5 Steps to Managing Severe Hearing Loss
Hearing loss happens because of losses of or damage to cilia, the tiny hairs located in your inner ear. Because these hairs can’t be regenerated, it is important to note that any treatment for hearing loss will likely not restore your original levels of hearing ability.
However, there are ways to work with your doctor in order to help you regain some of your hearing.
1. Talk to a Doctor
Although a large number of people experience noise-related hearing loss, many other causes of hearing loss are medical – and treatable. If you visit a doctor in a timely manner, he or she may be able to intervene before you reach a permanent level of hearing loss.
(NOTE: While not definitive, potential causes of hearing loss can include ear infections, earwax build-up and anatomical defects in the bones of the ear.)

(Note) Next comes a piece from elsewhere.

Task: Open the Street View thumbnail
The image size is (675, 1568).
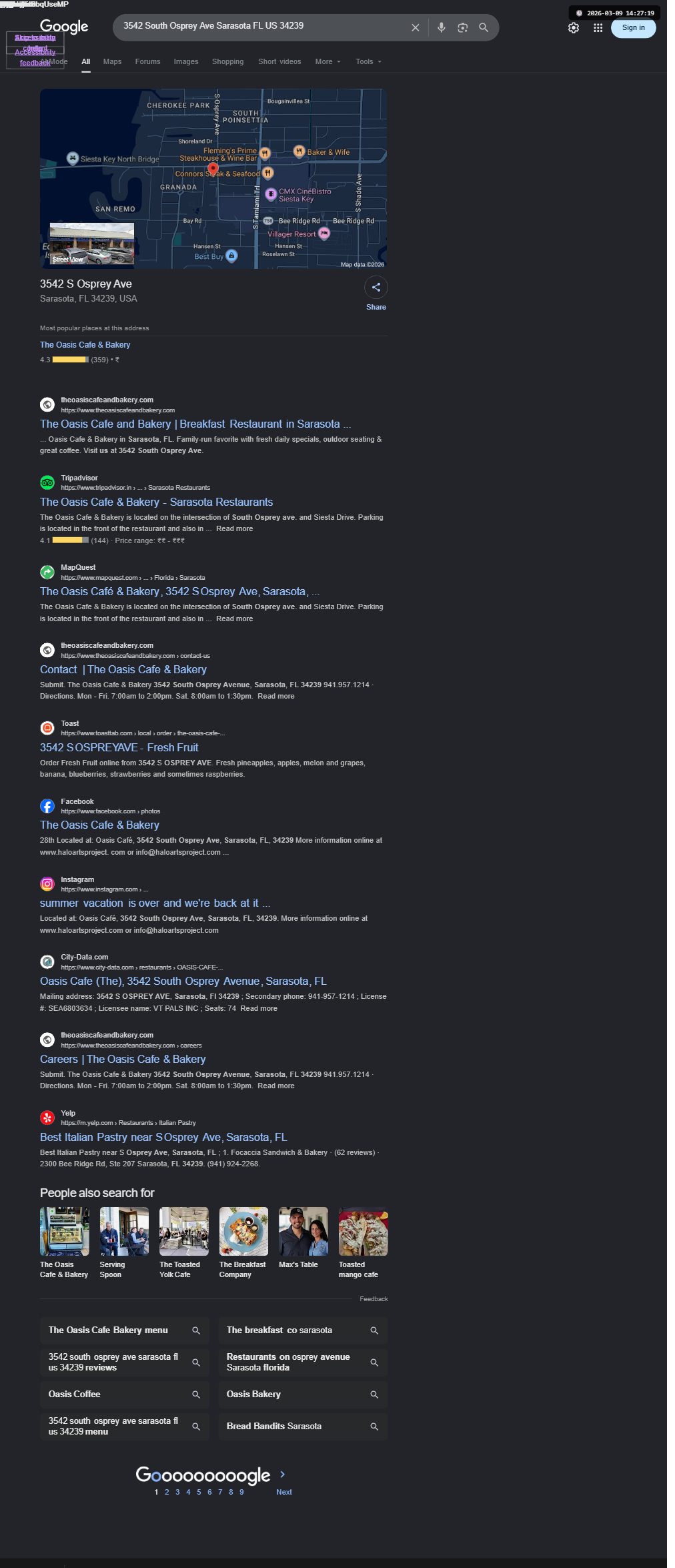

2. Obtain a Hearing Evaluation
If it has been determined that the cause of your hearing loss is not medical, you should obtain a hearing evaluation as quickly as possible. Hearing tests will analyze your ability to differentiate between sounds, such as different words, as well as different pitches and volumes. A hearing evaluation will also test how well sound passes from your ear to your brain.
3. Discuss Treatment Options
Gone are the days when the only thing available to someone with hearing loss was a gigantic ear trumpet. The type of hearing loss you have will determine which of the many treatment options available your doctor recommends. For example, cochlear implants are electronic devices that stimulate hearing nerves in your ear. The results can be drastic, but they don’t work for everyone. Hearing aids, on the other hand, don’t require surgery and are more common. But a hearing aid just raises the volume on sound; it doesn’t actually restore you hearing. Discuss all your options with an audiologist to determine what is right for you.

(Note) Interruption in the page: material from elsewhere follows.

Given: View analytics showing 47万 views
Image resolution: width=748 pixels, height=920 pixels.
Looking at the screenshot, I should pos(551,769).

4. Take Advantage of Your Treatment
It is well documented that many people who are outfitted for a hearing aid are unable to use it properly or often. Whether this is due to embarrassment or lack of knowledge, avoiding your hearing-loss treatment will not help you in the long run. Learn to use your hearing aid correctly and consistently. Contact your audiologist with questions you may have or adjustments you may need.
5. Learn to Live with Hearing Loss
Learning to live with hearing loss can be a major adjustment. Luckily, there are many hearing-assistive devices that can help you continue to live a full and healthy life. Discuss options with your doctor such as alerting devices, which use flashing lights to signal doorbells or ringing phones. Cell phones and texting have become extremely helpful tools for people with hearing loss. State services, such as Relay South Dakota, offer telephone accessibility to people who are deaf or hard of hearing.